READING TEXT »
## BEGIN

The problem is not our tendency to re-write our imperial history but our failure to tell it. The building of the British Empire was one of the most significant features of the second Millennium but the story is inadequately recorded and taught. There is no “Museum of Empire” telling the story anywhere and surprisingly few good academic histories which comprehensively tell the story.
There are apologists for Empire and even those who will tell you it was a good thing. They are being challenged and the preposterous row over patriotic songs at the Proms may have woken a few people up to the iniquities of Empire. The use of the “Black Lives Matter” slogan and the phenomenon of “taking the knee” the same.
When the world officially condemned colonialism and effectively outlawed it via the United Nations declaration after the Second World War an end was put to what was for centuries a scar on humankind. But the legacies of Empire live on in many countries, including Britain. That many of the children of Empire have prospered is hugely to their credit and that some once colonies have emerged as successful countries in modern times likewise. But English exceptionalism, that arrogant presumption , based on Empire, that in the hierarchy of nations Britain is at the top prospers still in our post Brexit world.

## END

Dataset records

## BEGIN

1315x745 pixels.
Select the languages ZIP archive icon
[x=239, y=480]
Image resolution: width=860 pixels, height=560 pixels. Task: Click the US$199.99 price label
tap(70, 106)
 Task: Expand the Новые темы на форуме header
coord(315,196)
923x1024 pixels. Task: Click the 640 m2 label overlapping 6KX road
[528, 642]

## END
## BEGIN

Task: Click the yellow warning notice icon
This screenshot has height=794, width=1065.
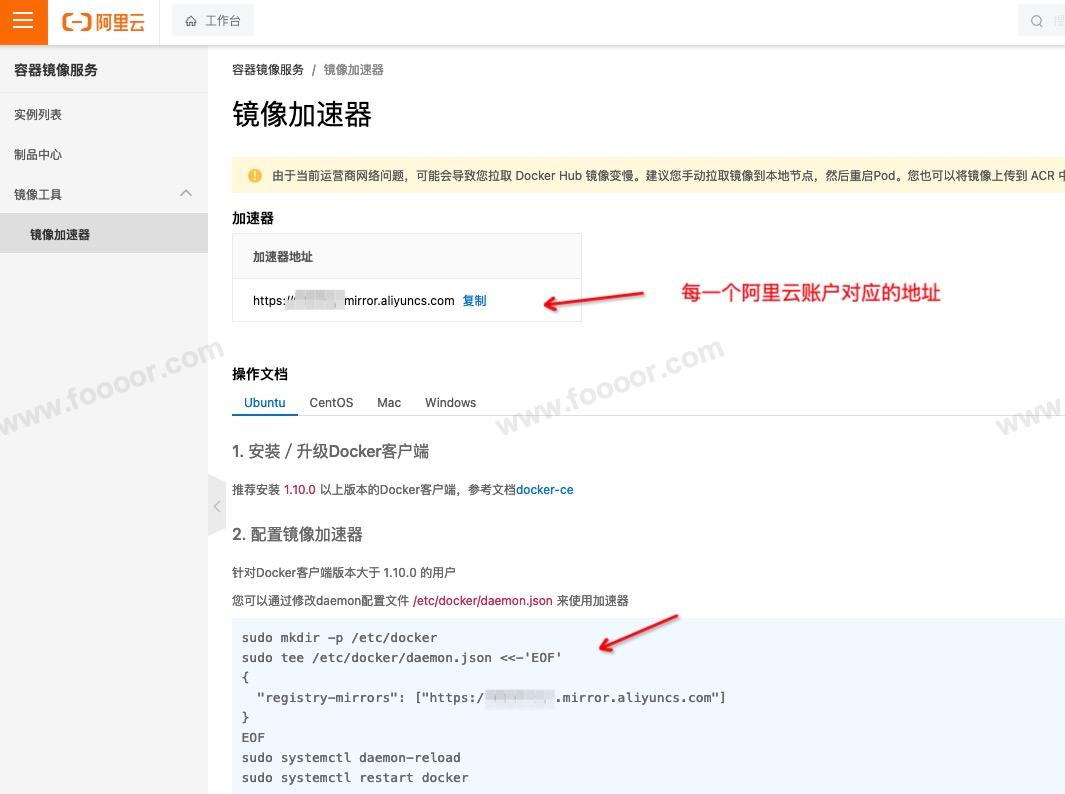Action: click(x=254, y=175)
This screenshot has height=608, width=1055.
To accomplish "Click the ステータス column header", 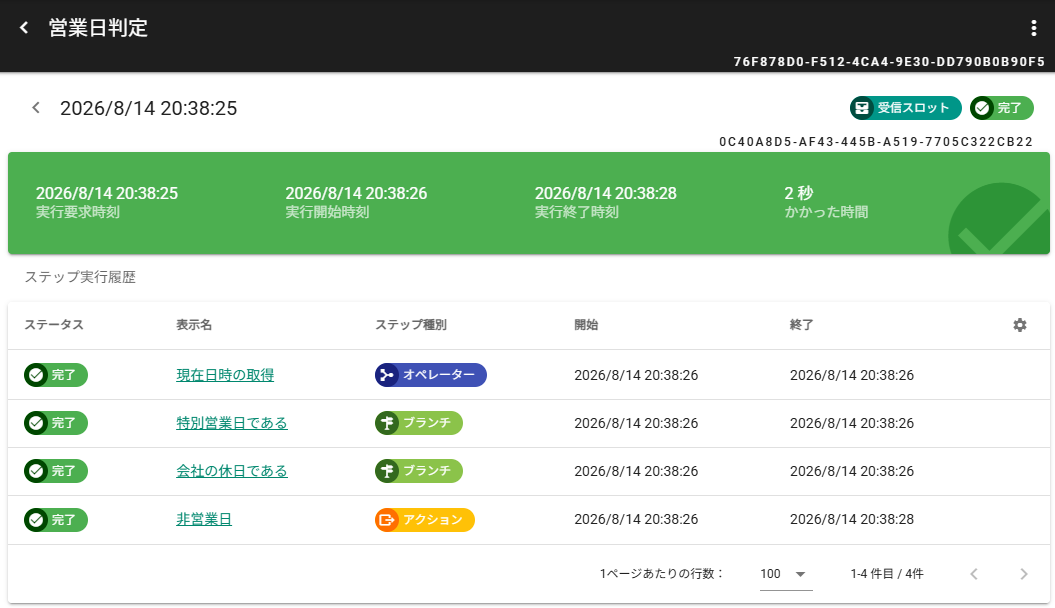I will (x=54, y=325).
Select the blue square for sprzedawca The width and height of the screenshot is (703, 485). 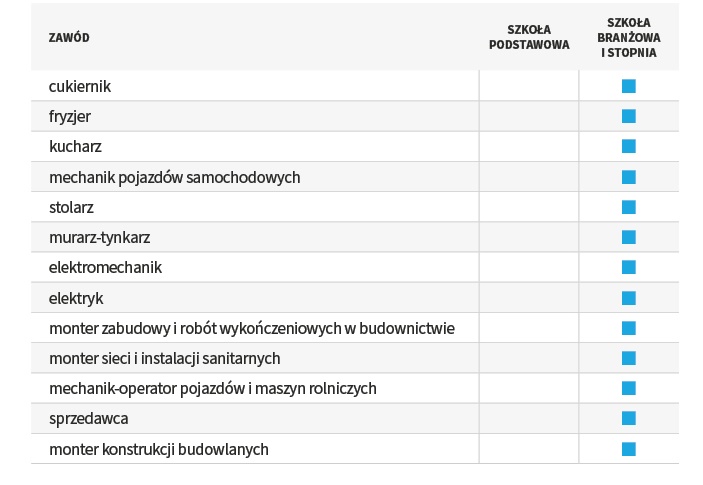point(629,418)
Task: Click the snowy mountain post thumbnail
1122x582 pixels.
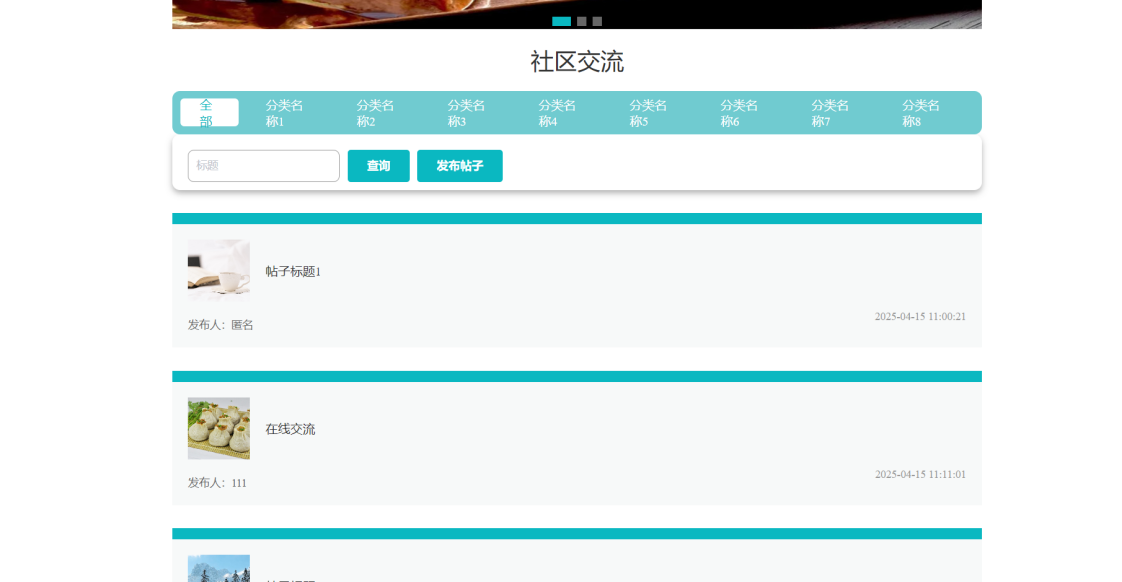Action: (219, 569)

## END

EXERCISE INSTRUCTIONS »
• 1. According to the passage on the British Empire, what is there no such thing as anywhere?
• 2. Print the part of the passage on the British Empire that opens with the words "The problem is" and closes with "tell the story.".
• 3. Decide whether each statement agrees with the passage on the British Empire: (a) colonialism was effectively outlawed via a United Nations declaration after the Second World War; (b) there are many good academic histories that comprehensively tell the story of the Empire; (c) English exceptionalism has faded away since Brexit. Answer yes or no for each and quote the deciding words.

ANSWERS TO THE PROBLEMS »
• 1. A "Museum of Empire" telling the story.

• 2.
The problem is not our tendency to re-write our imperial history but our failure to tell it. The building of the British Empire was one of the most significant features of the second Millennium but the story is inadequately recorded and taught. There is no “Museum of Empire” telling the story anywhere and surprisingly few good academic histories which comprehensively tell the story.

• 3.
(a) Yes: "effectively outlawed it via the United Nations declaration after the Second World War"
(b) No: "surprisingly few good academic histories which comprehensively tell the story"
(c) No: "prospers still in our post Brexit world"